→ **Task**
Switch "pink" to "blue" throughout the records below and write them out again with nothing else changed. Leave the pictures out.
══════════════════════════════
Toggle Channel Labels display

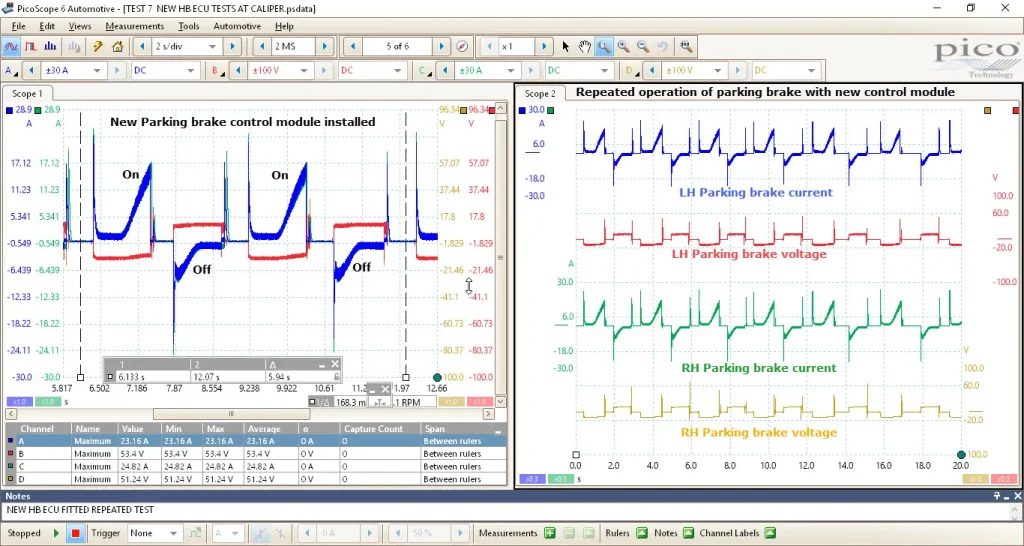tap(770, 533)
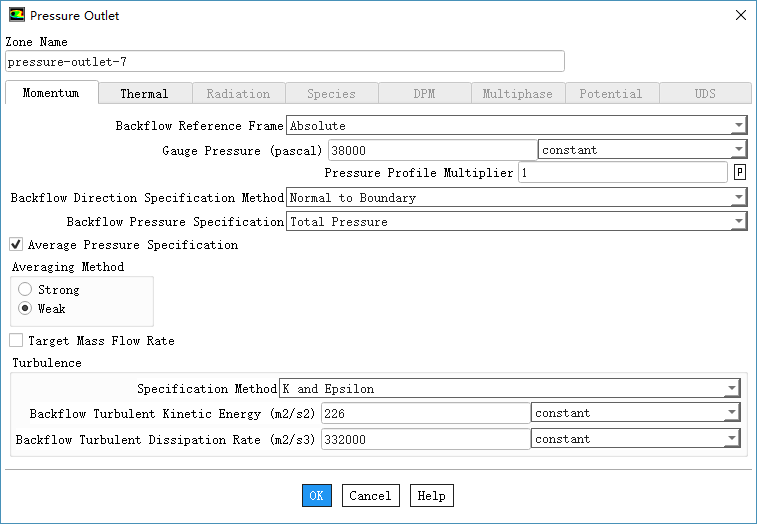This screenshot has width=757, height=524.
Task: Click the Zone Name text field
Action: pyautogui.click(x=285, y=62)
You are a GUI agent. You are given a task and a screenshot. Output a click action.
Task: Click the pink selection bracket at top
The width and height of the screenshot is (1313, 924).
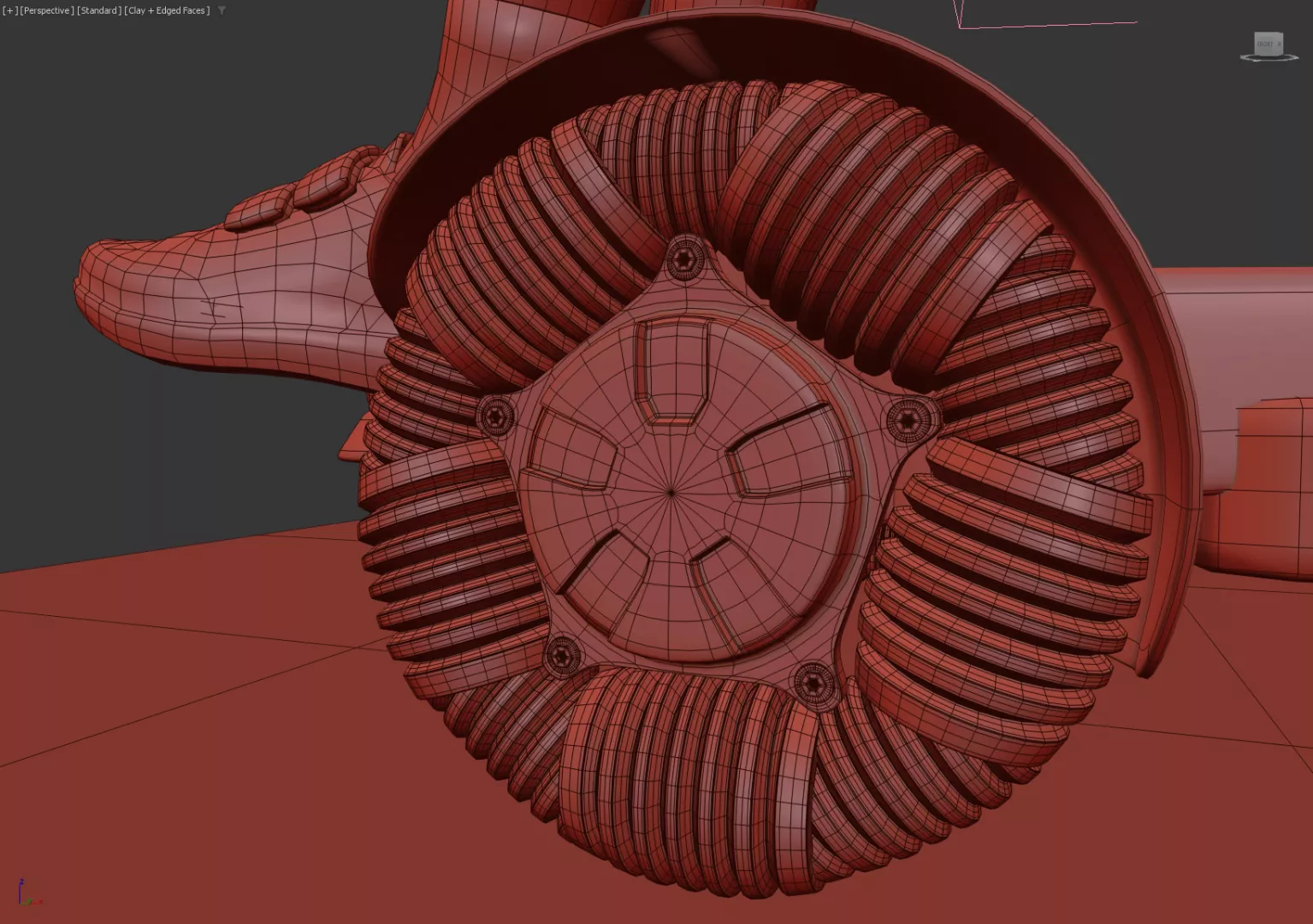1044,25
══════════════════════════════
→ **Answer to this exercise**
Toggle Channel Labels display

tap(770, 533)
This screenshot has width=757, height=524.
Task: Click the Zone Name text field
Action: pyautogui.click(x=285, y=62)
You are a GUI agent. You are given a task and a screenshot. Output a click action.
Task: Click the blue selection bracket at top
The width and height of the screenshot is (1313, 924).
1044,25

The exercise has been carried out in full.